You can get the T3 and V=Band flanges at Turbonetics or ITS and get them TIGed up for like Mike says, about 1/3 of the cost.

On the other hand yours are stainless, but why is the price so high? You can get the flanges Lazer cut for pretty cheap, then get the stainless V-band flange from a HD Truck supplier.

If you made them like this, you could sell them for under $100 bucks and move them fast while still keeping a good margin. Still its a very nice piece.

Mike


----------



## javierb14 (Jul 9, 2002)

hmmm...i'll have to check out the HD truck suppliers. thats a good idea.


----------



## psshhgoesmysr20 (May 1, 2002)

javierb14 said:


> *if u can TIG up the same part of equal quality for less go ahead, but they arent the easiest piece to make. *


It's nice to have your own machine and the experience to back it. 












I don't like to knock someone elses work, but that is hardley what I would call quality. From the look of that picture, it is definitely not welded with heliarc (TIG). That is a MIG job, you can tell by the fat bead. From the looks of it, he ran a little on the hot side and a little fast. These thing's are not hard to make by any means, definitely not worth 160 IMHO. Again I say that was not done for quality in mind, more like mass production. 











The flange on the downpipe side seems to be welded with TIG, but it's really hard to tell in that picture, It looks more like he ran a bead on the inside of the flange instead of the outside.


----------



## FFgeoff (Nov 2, 2002)

Hey I'm new here, so go easy on me. You, on the other hand, seem like an old hand, so i will not be so easy on you.

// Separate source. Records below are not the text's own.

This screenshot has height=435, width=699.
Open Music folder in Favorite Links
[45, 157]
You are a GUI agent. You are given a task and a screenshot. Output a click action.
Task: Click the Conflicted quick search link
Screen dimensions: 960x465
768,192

Just fyi, i have worked on jaime farrer's car since the beginning, jason hunt's 9.8 second *Street* CRX and gary gardella's methanol civic. I have been building turbo 4 cyl cars for a while now and am by no means new to this.

As for your having "your own machine and the experience to back it. " id love to see some of your work. Im sick of self proclaimed internet fabricators who have CNC mills in their kitchens and a lathe or two in their living rooms. Half of them still live with their mom anyway. We, too, have our own machines, and the experience to back it. The fastest hondas in the country are running our setups. 

Now to the welding. We use a miller syncrowave TIG, yes tig not mig and its not heliarc anymore, no one uses helium, get into this century and say it with me A-R-G-O-N. We dont own a mig welder. We dont mig weld anything here and if you consider a 1/8" wide nicely colored and perfectly scalloped weld to be a hot, fat mig weld, you need to take some welding classes. 

now to the price. Go out, get prices on the 2 v bands (stainless), the v band clamp, the flange, and put the cutting grinding and welding time into it, *before* opening your mouth

I mean this, go find the parts, docutment what you pay for them, and go make the part. Record exactly how long it takes to make the part and then come back to us. Thanks


----------



## FFgeoff (Nov 2, 2002)

psshhgoesmysr20, can i see some pics of your engine bay? Here is a pic of mine.


----------



## psshhgoesmysr20 (May 1, 2002)

> As for your having "your own machine and the experience to back it. " id love to see some of your work. Im sick of self proclaimed internet fabricators who have CNC mills in their kitchens and a lathe or two in their living rooms. Half of them still live with their mom anyway. We, too, have our own machines, and the experience to back it. The fastest hondas in the country are running our setups.


Im not interested in the fastest hondas using your equipment, I am however interested in how much rework you have to do when your products break.





> Now to the welding. We use a miller syncrowave TIG, yes tig not mig and its not heliarc anymore, no one uses helium, get into this century and say it with me A-R-G-O-N.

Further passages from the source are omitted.